Film

Artist Amalia Ulman Makes the Jump to Feature Filmmaking With El Planeta

El Planeta, which just premiered at Sundance, is the first feature-length film directed by Argentinian-born artist Amalia Ulman. To many, Ulman is recognizable from a decade of performances, photographic installations, social-media interventions, branding campaigns and video essays, a body of work that saw the artist assume a range of personae, from a pregnant administrator to an aspiring minor celebrity. Whether Instagram, Skype or digital advertisements, the internet has often served as the platform for Ulman’s buoyant characters, technology working as a veil. Who she is really is anyone’s guess. She comes off believably as anyone she embodies, though her characters are never without a sense of humor.

While Ulman once again found herself both in front of and behind the camera while shooting El Planeta on location in Gijón, in northwestern Spain, for the first time she was surrounded by a film crew, even if a skeletal one. Cinematographer Carlos Rigo Bellver shot on a Blackmagic Pocket Cinema Camera, which weighs less than two pounds and—as the name suggests—measures the width of a pocket, a discreet tool perfect for a nimble production such as this. They shot in black and white because, as Ulman explains, “The weather in Gijón is very gloomy and dark, which makes shooting in color almost pointless.”

Ulman carefully staged each scene in El Planeta as if it were a photograph and created film sets with the same sterile, half- empty eeriness that characterize her installations in galleries and museums. The blurring of fact and fiction, self and persona that she has focused on in her art animates the film as well, which helps resist the oversimplification of universalizing narratives. Slivers of autobiography creep into the script of El Planeta, which is set in the aftermath of Spain’s devastating 2008 financial crisis. Ulman plays Leo, and the character’s mother, María, is played by her own mother, Alejandra Ulman, whose acting debut finds her in a bowed headband, surrounded by pillows printed with a digital portrait of a cat, Holga. Leo complains of leg pain from a bus accident, which corresponds to a real injury that Amalia suffered in 2013. María is jobless and afloat during a financial crisis, which likewise reflects her actual experiences in Spain after immigrating from Argentina. Holga, the cat, is named after Amalia’s real cat.

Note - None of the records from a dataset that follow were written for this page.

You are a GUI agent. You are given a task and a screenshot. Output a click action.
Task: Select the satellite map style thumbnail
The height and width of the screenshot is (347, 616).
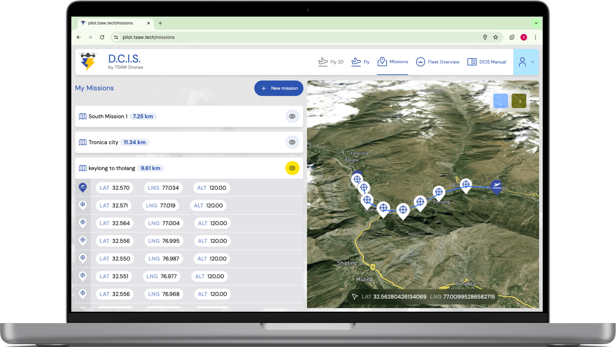(519, 101)
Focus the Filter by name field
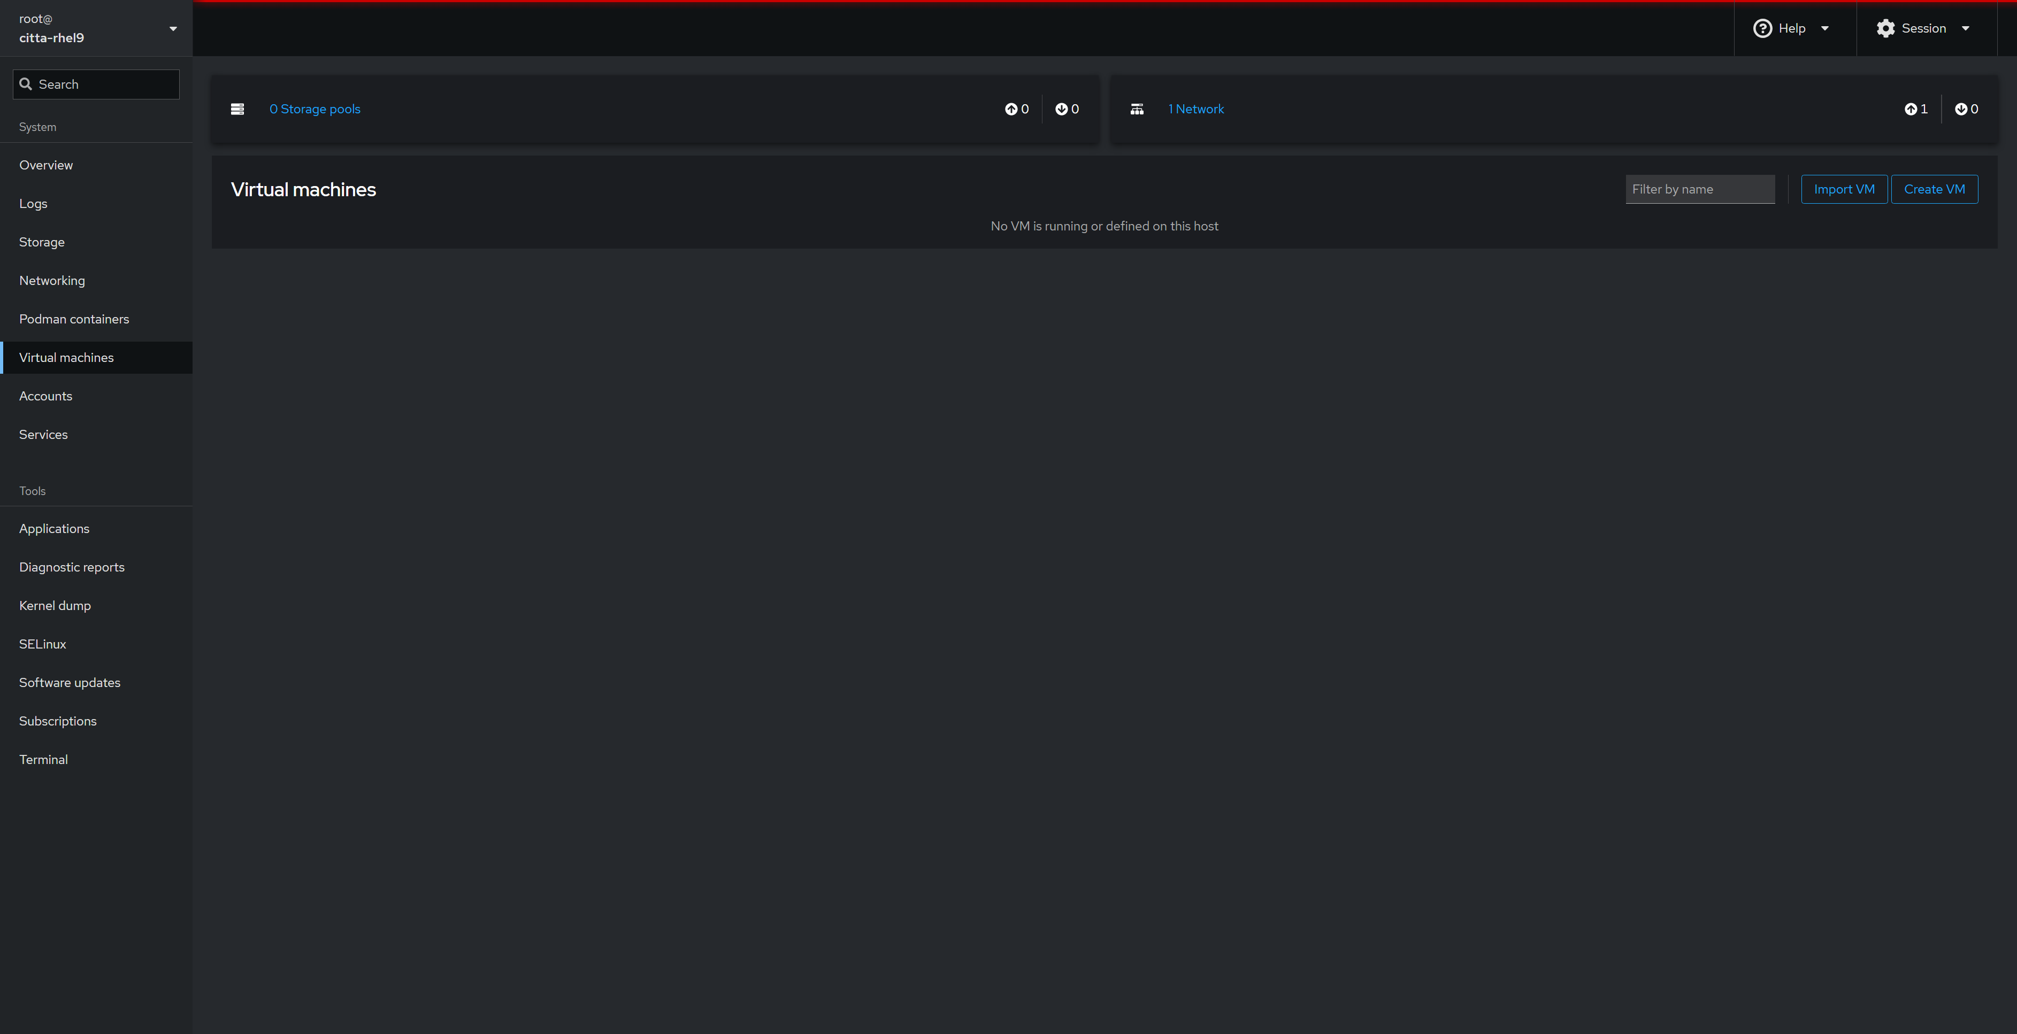 coord(1699,189)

The collision of fact and fabrication locates the film in a world that is and is not Ulman’s life, scripted with imaginative elaborations, a way of reading back into past experiences. For Ulman has drawn on the experiences of strangers as well: El Planeta’s narrative takes inspiration from a news story about a mother-daughter duo that achieved socialite status before being caught with thousands of euros in open tabs at local businesses. Ulman projects the tabloid storyline onto the mother and daughter in the film, reenacted like a sheer overlay. All lives are projections, familiar selves recognized in headlines. “The toughest part for both of us was having to reenact the eviction,” Ulman says.

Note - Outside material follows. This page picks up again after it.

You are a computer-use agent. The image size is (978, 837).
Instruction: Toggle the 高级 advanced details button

Walking the streets, Leo wears a zebra-print suit and occasionally a blouse with a pull-away curtain revealing one breast through a plastic window, lending breezy nonchalance and sense of fantasy to her character. Leo reacts to the world with curiosity and it responds. As relief from a deprived, dark apartment where the electricity’s been cut, Leo quickly falls for a forcefully affectionate cashier in a dollar store. Asked if the film equates intimacies between family members and relative strangers, Ulman answers, “Both mother and daughter obviously love each other and are warm, but only as warm as one can be in a moment like this.”

In a final scene, the mother submits to the hands of the police for unspecified charges and evasion of unpaid bills. She grabs her sunglasses on the way out. The film suggests she may have been planning her escape to a financially secure bedroom all along, leaving Leo in the apartment when the door closes. I suggest to Ulman that María understands jail as an equivalency to marriage, but she disagrees: “Leo wants to finish her studies, design clothes and mind her own business. María, the mother, only wants to have a roof over her head.” This simple desire, amid the vacant streets and bankrupt stores of an economic depression, may be too much to ask.